Ons dorp werd bevrijd op 5 mei 1945, net als een groot deel van Nederland. Met dank aan Dick en Alida de Jong die me op mooie teksten attendeerden, neem ik u kort mee naar de begindagen van onze bevrijding destijds.
Ik citeer uit verslagen opgeschreven in ‘Uit het verzetsleven’ het volgende: “Op 3 mei 1945 ontving ik de order: ‘Overgave is geen feit. De Duitsche legerleiding in Holland heeft geen bericht van de legerleiding in Duitschland gekregen en wil niet overgeven. Tracht burgers in toom te houden, anders worden groote brokken verwacht’.”
Hoogst onzeker dus, die vrijheid. De dag erna het volgende: “In den avond van 4 mei kwam mijn naaste medewerker Tim bij me met het verheugende bericht ‘we zijn vrij’ het is door de radio omgeroepen. Van heel uit de verte, over vele moffenhoofden henen, hoorden we in de naburige plaats Slie een geheele volksmenigte het ons oude vertrouwde volkslied zingen. (…) De Dijk te Gie was door een groot aantal wachtposten afgezet. Tot de tanden toe gewapend sommeerden ze ons verschillende malen tot stoppen met de vraag `wohin’. Onder ons wederwoord `Im auftrag vom Burgemeister’ wisten we door deze posten heen te komen en Slie te bereiken. (…) langs de geheele geallieerde frontlinie hoorde men terzelfder tijd de vreugdeschoten knallen en zag men de bevrijding door honderdtallen lichtkogels in allerlei kleuren aangekondigd. Het was gevaarlijk met bewapende Duitsers die nog niet van de capitulatie wisten of overtuigd waren.”

Jouw opdracht: Wie kwam volgens het fragment over de bevrijding op de avond van 4 mei met het bericht "we zijn vrij"?

Aangeleverd materiaal:
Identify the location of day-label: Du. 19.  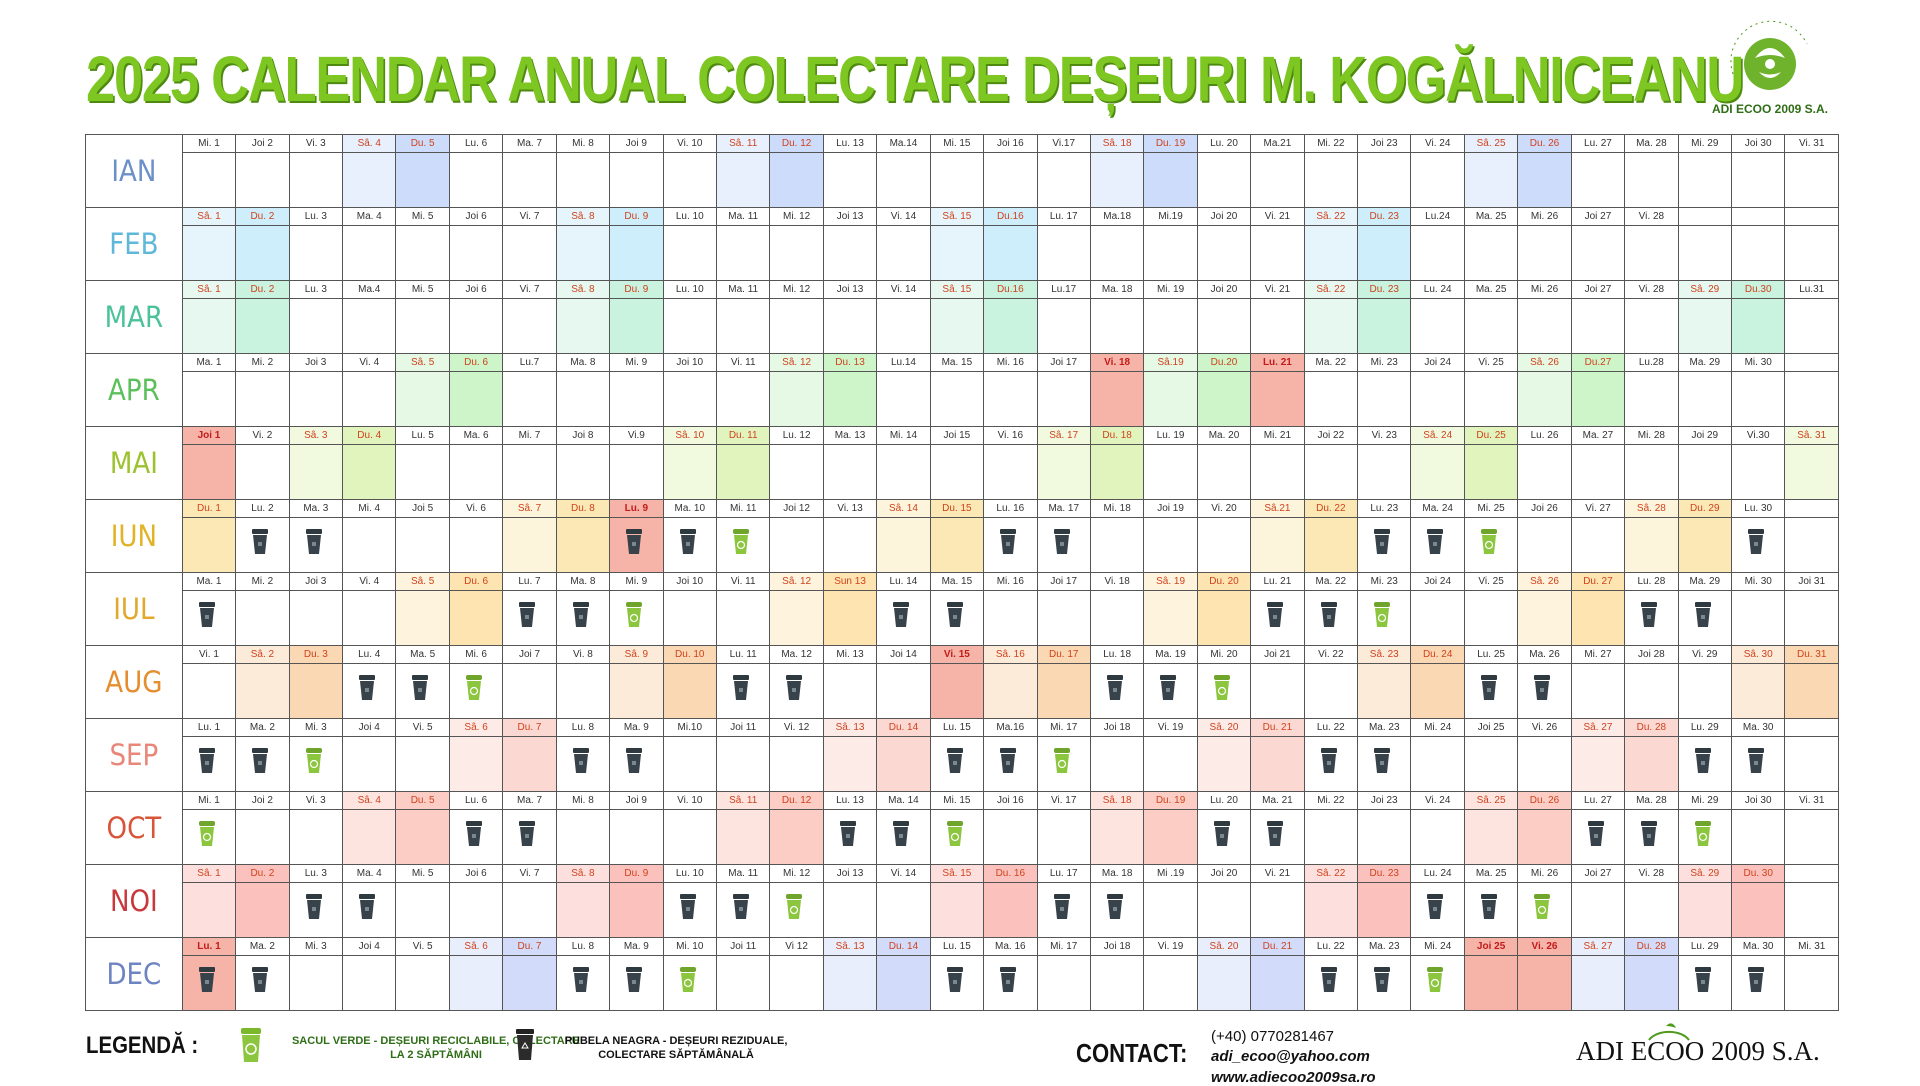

Antwoord opdracht: Tim, de naaste medewerker van de verteller.